[Exercise prompt]: Reproduce every line of the records below verbatim, omitting the pictures.

[Data for the task]:
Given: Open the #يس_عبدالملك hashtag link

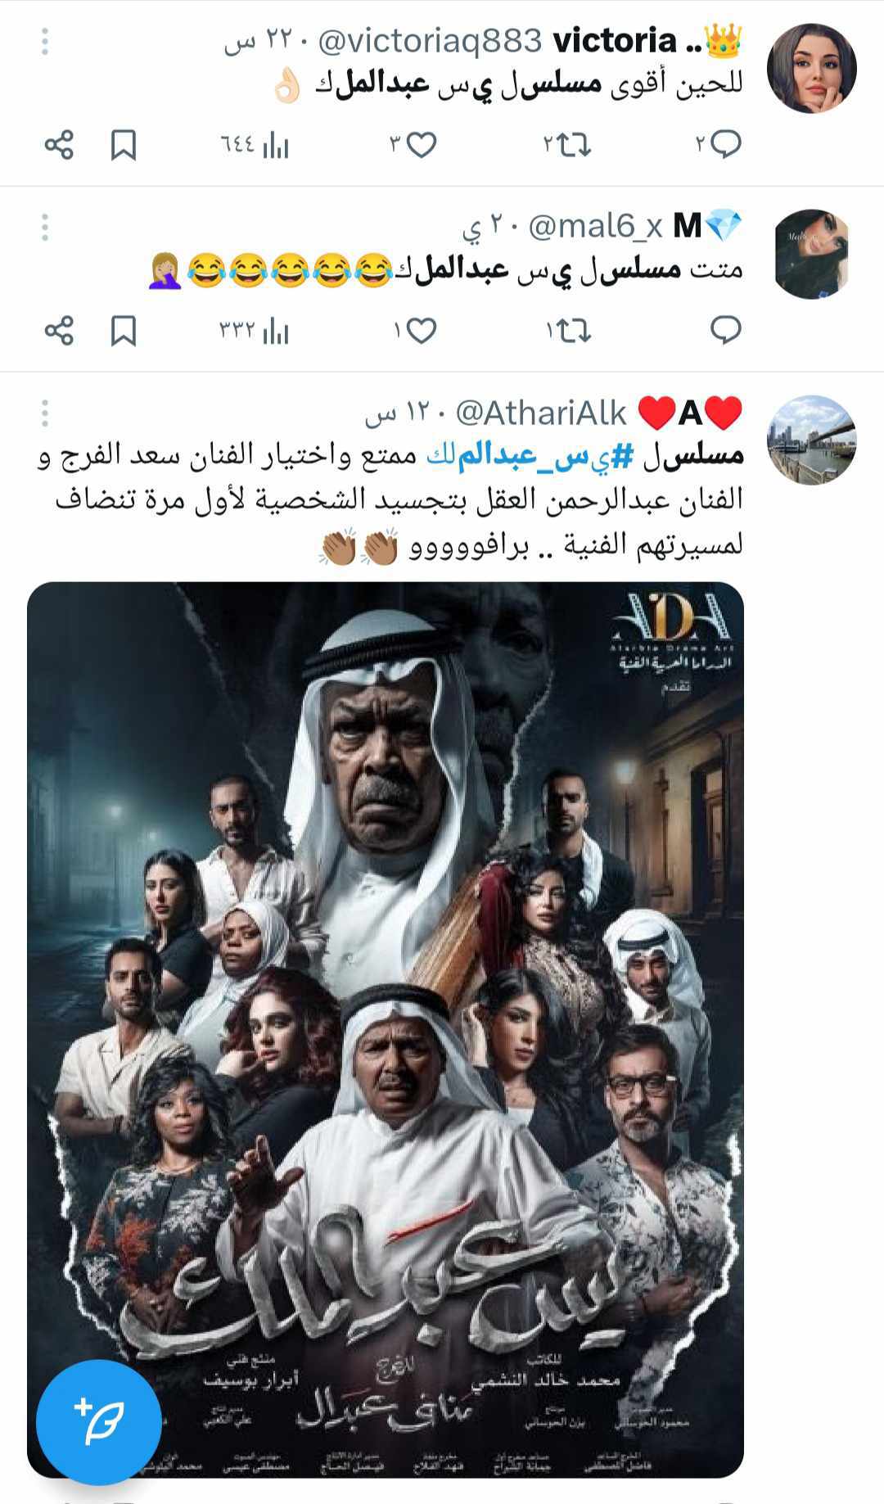Looking at the screenshot, I should (x=530, y=457).
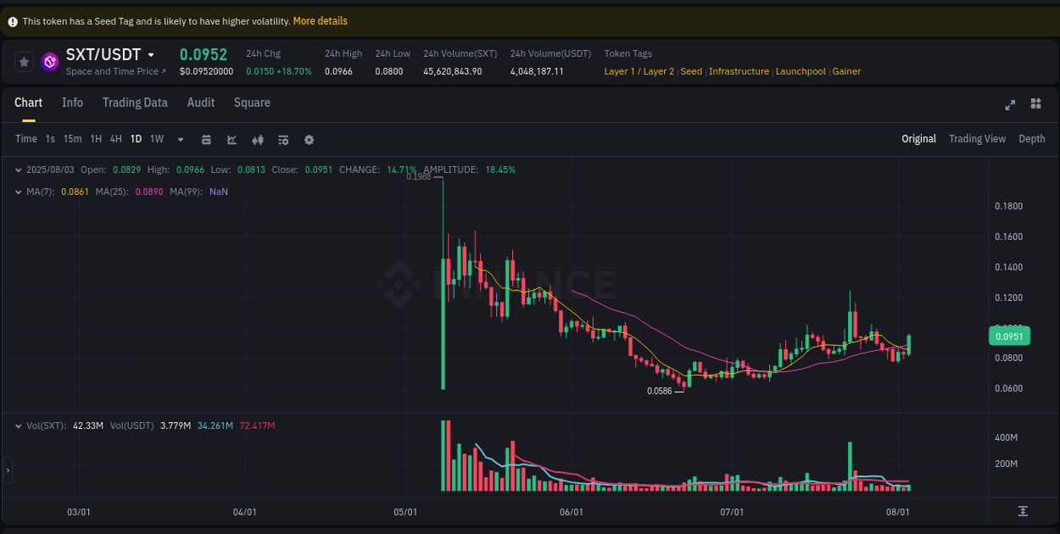Viewport: 1060px width, 534px height.
Task: Click the SXT token logo
Action: [x=49, y=62]
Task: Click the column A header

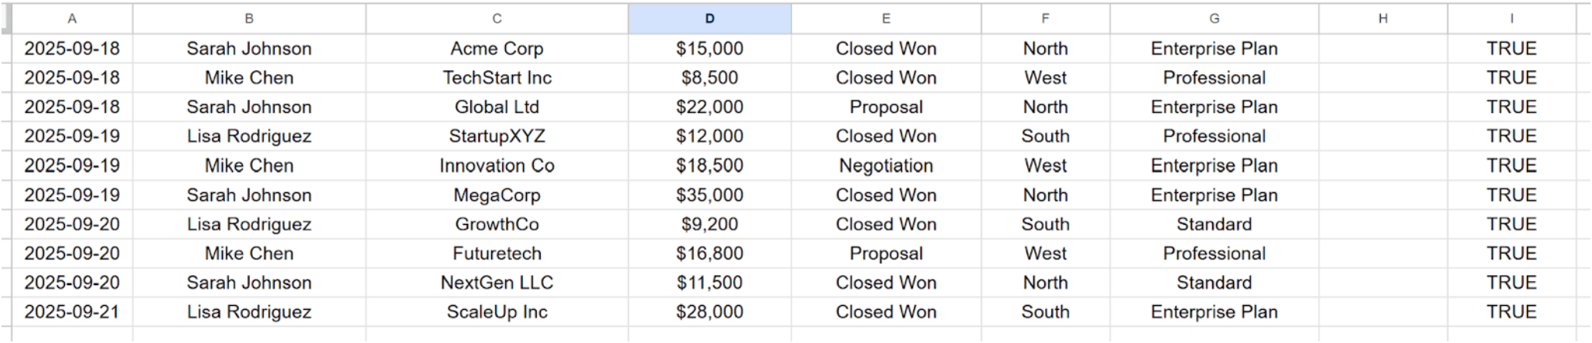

[Exercise answer]:
Given: Open the #يس_عبدالملك hashtag link

Looking at the screenshot, I should (x=530, y=457).
Viewport: 1060px width, 534px height.
Task: Click the SXT token logo
Action: [x=49, y=62]
Task: Click the column A header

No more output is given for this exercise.